Wednesday, December 15th, 2010

According to the Choson Ilbo:

South Korean intelligence officials breathed a sigh of relief on Sunday. They had finally located Jon Il-chun, the head of a special department in North Korea’s Workers Party that manages Kim Jong-il’s slush fund. Jon, who had eluded intelligence officials for the past six months, was finally spotted on a North Korean TV broadcast featuring one of leader Kim Jong-il’s so-called on-the-spot guidance tours in Pyongyang.

The 69-year-old Jon went to high school with Kim (68) and was appointed head of the department, known as Room 39, early this year. It manages 17 overseas branch offices and around 100 trading companies and even owns a gold mine and a bank. The US$200-300 million those companies make each year is funneled into Kim’s secret bank accounts around the world.

Room 39 is targeted each time the U.S. and other foreign governments apply financial sanctions against North Korea. Kim replaced its head early this year because the former director, Kim Tong-un, was put on an EU list of sanctioned individuals late last year, making it impossible for him to manage the leader’s secret overseas bank accounts.

Due to the importance of the department and the clandestine nature of its business, the director of Room 39 rarely appears in public, but he sometimes accompanies Kim Jong-il on guidance tours when they involve organizations linked to Kim’s slush funds, an intelligence official said.

In the TV clip on Sunday, Jon is seen with Kim on an tour to Hyangmanlu, a popular restaurant, and Sonhung food manufacturing plant. A North Korean defector who used to live in Pyongyang, said the restaurant was built in the 1990s by a wealthy ethnic Korean from Japan and is located in a busy part of Pyongyang. “It was always packed with wealthy party officials,” the defector said, adding the party manages the restaurant so the entire proceeds probably go into Kim Jong-il’s coffers.
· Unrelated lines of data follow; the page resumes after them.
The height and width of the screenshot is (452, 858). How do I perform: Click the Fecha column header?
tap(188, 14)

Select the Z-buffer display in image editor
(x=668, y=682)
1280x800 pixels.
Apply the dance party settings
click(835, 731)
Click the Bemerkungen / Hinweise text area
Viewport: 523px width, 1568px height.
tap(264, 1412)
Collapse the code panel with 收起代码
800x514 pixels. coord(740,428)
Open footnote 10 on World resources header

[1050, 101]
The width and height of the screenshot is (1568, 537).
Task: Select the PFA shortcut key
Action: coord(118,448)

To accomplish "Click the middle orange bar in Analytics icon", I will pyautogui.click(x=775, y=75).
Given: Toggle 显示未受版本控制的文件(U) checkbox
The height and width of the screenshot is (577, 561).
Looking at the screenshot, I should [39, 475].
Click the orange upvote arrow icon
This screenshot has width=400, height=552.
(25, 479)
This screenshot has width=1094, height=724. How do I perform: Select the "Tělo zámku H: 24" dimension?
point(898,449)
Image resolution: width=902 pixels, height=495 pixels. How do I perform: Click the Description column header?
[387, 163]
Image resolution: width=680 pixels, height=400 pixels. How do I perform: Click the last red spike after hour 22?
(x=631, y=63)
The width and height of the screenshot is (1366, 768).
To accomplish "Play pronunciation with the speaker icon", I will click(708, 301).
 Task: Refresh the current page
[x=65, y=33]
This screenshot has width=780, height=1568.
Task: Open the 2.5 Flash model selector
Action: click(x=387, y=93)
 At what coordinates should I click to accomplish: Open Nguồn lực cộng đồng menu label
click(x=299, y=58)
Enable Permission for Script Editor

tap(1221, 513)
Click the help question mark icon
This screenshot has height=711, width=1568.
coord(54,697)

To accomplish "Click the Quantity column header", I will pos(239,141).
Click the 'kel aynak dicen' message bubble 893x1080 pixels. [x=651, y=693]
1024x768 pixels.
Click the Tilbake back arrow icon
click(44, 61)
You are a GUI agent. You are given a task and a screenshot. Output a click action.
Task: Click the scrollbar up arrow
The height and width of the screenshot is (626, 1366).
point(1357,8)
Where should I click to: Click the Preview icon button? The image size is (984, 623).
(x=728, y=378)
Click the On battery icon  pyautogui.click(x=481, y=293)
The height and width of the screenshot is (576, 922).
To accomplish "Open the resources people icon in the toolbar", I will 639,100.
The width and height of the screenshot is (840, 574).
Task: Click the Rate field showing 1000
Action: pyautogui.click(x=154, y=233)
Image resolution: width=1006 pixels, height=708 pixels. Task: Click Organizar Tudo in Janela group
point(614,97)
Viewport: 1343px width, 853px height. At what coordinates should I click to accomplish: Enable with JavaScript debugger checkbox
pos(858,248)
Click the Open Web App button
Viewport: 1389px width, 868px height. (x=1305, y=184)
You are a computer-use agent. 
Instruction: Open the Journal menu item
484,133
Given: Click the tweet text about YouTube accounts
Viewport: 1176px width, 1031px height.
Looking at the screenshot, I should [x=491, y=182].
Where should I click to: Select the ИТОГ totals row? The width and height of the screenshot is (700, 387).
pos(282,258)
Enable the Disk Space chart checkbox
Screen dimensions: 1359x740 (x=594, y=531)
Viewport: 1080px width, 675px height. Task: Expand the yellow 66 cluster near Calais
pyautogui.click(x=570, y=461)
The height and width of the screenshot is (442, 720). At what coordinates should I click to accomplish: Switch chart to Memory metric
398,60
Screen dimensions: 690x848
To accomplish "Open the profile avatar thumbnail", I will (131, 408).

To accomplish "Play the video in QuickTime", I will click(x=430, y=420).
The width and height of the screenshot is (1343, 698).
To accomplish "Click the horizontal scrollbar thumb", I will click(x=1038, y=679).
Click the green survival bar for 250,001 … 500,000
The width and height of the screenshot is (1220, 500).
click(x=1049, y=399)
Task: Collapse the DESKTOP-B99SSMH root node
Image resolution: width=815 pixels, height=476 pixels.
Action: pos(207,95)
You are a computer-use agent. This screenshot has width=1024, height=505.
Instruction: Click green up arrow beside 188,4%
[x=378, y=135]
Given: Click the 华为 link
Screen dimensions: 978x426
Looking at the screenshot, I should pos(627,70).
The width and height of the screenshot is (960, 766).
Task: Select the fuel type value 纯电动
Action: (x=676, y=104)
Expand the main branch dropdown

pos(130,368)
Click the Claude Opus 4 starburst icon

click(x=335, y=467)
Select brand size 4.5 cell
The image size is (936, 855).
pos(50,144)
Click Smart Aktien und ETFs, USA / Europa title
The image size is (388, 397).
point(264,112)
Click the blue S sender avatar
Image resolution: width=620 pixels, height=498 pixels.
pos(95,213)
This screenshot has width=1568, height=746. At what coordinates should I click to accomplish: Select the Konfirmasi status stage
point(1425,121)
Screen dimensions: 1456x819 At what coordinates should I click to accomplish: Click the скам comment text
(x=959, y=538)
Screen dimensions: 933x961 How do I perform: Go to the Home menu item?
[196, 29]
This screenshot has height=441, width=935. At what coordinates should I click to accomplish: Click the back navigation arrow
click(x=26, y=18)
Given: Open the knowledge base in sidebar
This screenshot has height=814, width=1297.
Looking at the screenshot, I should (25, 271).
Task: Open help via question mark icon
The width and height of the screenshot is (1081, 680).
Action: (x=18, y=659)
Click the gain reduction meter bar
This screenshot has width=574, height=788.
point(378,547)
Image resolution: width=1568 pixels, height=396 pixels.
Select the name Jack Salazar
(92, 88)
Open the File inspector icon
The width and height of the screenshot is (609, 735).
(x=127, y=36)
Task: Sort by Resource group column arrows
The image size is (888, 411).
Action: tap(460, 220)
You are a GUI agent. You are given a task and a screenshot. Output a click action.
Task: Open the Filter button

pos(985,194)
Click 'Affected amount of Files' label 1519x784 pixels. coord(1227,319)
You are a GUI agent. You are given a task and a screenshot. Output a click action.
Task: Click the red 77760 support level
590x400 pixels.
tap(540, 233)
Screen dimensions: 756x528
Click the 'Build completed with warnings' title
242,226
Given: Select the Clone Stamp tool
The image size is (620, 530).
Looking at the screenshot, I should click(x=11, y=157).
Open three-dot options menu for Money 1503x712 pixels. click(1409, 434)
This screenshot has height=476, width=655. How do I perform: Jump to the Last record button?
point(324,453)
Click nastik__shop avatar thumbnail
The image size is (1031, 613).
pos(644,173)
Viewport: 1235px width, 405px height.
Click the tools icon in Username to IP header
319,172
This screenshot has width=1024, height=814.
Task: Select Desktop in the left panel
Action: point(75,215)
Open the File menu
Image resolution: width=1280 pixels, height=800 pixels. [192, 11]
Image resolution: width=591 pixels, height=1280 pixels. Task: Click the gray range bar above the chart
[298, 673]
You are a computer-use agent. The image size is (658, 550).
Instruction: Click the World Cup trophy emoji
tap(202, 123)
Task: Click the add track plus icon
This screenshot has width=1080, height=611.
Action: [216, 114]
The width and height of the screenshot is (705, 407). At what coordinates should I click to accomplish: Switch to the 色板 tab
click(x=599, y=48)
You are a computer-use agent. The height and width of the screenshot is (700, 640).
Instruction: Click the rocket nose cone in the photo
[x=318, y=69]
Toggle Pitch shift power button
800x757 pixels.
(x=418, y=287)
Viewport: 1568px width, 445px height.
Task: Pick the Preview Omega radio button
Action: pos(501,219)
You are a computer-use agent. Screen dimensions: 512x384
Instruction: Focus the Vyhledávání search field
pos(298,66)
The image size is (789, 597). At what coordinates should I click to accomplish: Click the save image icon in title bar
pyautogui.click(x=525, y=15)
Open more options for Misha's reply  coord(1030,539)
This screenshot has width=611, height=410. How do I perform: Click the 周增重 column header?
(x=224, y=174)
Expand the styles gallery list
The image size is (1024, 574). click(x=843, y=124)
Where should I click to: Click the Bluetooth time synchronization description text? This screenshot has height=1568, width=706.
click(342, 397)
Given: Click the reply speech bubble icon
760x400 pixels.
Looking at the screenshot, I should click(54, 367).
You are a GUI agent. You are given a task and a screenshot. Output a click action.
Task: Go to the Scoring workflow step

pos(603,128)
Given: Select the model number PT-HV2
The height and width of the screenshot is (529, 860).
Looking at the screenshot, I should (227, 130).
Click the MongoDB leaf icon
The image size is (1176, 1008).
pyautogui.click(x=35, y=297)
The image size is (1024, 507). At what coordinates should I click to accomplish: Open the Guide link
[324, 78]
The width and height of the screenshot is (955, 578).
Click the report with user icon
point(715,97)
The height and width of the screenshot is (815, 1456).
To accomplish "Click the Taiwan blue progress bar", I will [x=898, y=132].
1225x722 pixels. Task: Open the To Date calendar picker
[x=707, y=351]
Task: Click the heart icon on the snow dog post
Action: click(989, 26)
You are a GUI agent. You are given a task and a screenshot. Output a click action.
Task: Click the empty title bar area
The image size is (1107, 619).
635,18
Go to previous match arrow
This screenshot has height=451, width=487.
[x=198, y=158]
He added there is a strong possibility that the food factory also belongs to the party.

The last time Jon appeared on North Korean TV was on June 20, at the opening of a mine in Yanggang Province. A North Korean source said the Huchang Mine is a famous copper mine that had been closed for some time but must have reopened. “Judging by the fact that Jon took part in the opening ceremony, it appears to be one of many mines run by Room 39.”

Jon was also spotted at Kim’s inspections of two fisheries companies last year and one this year. A Unification Ministry official said, “North Korean exports of fisheries products are handled by the party or the military and they’re sources of revenue for Kim Jong-il’s slush fund.” Fisheries products accounted for the second largest North Korea’s W1.64 trillion exports to South Korea last year, amounting to W173 billion or 16.3 percent. Textiles totaled W477 billion or 44.8 percent.

“This is one of the reasons why we blocked imports of North Korean fisheries products” following the North’s sinking of the Navy corvette Cheonan, the official said.

Additional Information:

1. Michael Madden has written a biography of Jon Il-chun here.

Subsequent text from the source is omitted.